- _DOCUMENT PASSAGE_:
==================================================

It’s Illegal and Unprofessional


By Shirley K. Startzman

    Sexual harassment is illegal: it violates Title VII of the Civil Rights Act of 1964. Sexual harassment is unethical: it’s wrong and it’s degrading...for the perpetrator, the victim and everyone around them. Sexual harassment is immoral: it is contrary to the accepted practice of leadership in the U.S. Army; it shows weak character in a leader. Sexual harassment is unprofessional: it shows a lack of loyalty to the principles of the U.S. Army and to those who serve. Sexual harassment is a mission detractor: it lowers morale and destroys cohesiveness, trust and sincerity among unit members.

    Army Regulation 600-20, Army Command Policy, defines sexual harassment as a type of sex discrimination. It requires that leaders at all levels take both preventive and appropriate corrective action to combat this unacceptable behavior.

    Any soldier or civilian employee is engaging in sexual harassment who through behavior of a sexual nature attempts to control, influence, or effect the career, pay, or job of a soldier or civilian employee. A person is engaging in sexual harassment if the person makes deliberate or repeated verbal comments or gestures of a sexual nature that are offensive to the person to whom addressed; or makes abusive physical contact of a sexual nature. Simply put, sexual harassment is unwanted sexual attention. It is behavior which is inappropriate, violates Army and INSCOMpolicy.

==================================================

- _EXERCISES TO COMPLETE_:
1 > In the article on sexual harassment, which regulation defines sexual harassment as a type of sex discrimination?
2 > Write the next few paragraphs of the article on sexual harassment, starting right after its final sentence.

- _GIVEN MATERIAL_:
==================================================

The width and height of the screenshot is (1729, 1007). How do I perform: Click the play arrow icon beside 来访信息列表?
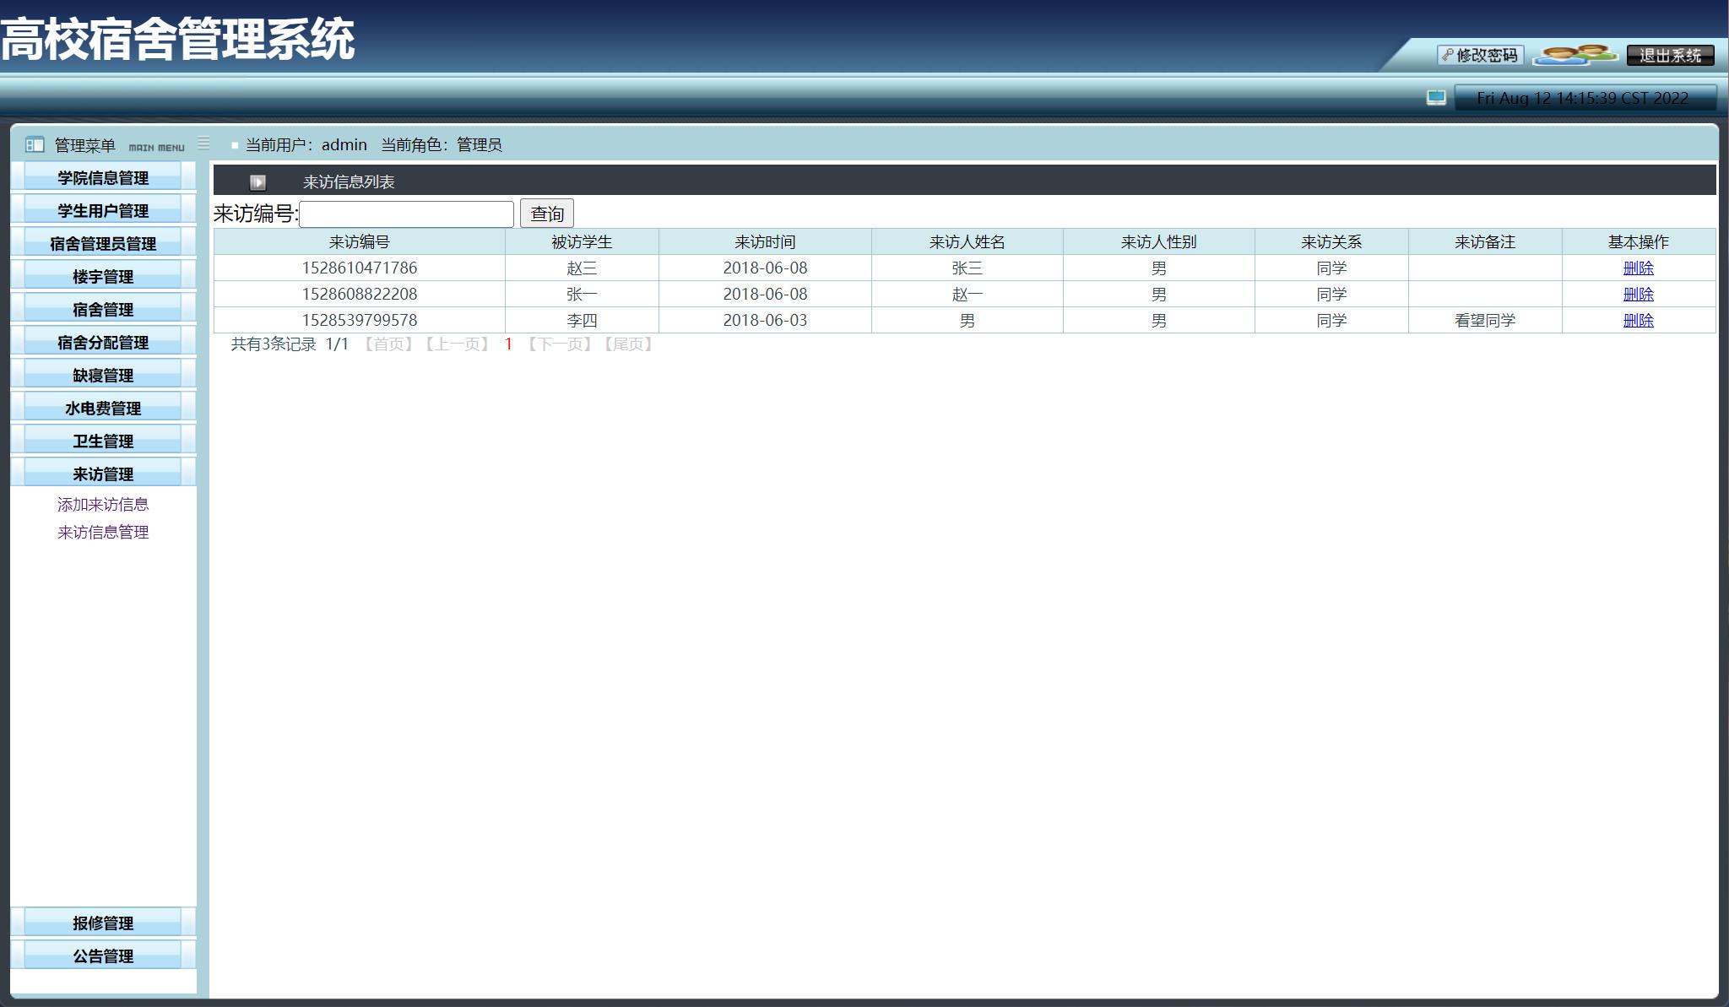tap(257, 182)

==================================================

- _ANSWERS BY TASK_:
1 > Army Regulation 600-20, Army Command Policy.

2 >
    There are two types of sexual harassment identified by the Equal Employment Opportunity Commission. The first type, Quid Pro Quo, is "making the submission to unwelcome sexual advances or other verbal or physical conduct of a sexual nature a term or condition, implicitly or explicitly, of an individual’s employment." It can also take the form of "basing employment decision affecting the individual on his or her submission to, or rejection of, such conduct."

    The second type of sexual harassment is known as Hostile Environment. This type is defined as "making unwelcome sexual advances or other verbal or physical conduct of a sexual nature with the purpose of, or that creates the effect of, unreasonably interfering with an individual’s work performance or creating an intimidating, hostile or offensive working environment."

    Sexual harassment is not limited to the work place; it can occur almost any place.

    If you discover, witness or experience sexual harassment, you must take the lead in stopping it. Confront the perpetrator, get third party intervention and report it. Be assertive and fight back; lead by example. Keep accurate records. If you experience sexual harassment, get the support of a friend; don’t keep the anxiety and stress to yourself. Tell yourself it was not your fault; you did nothing wrong.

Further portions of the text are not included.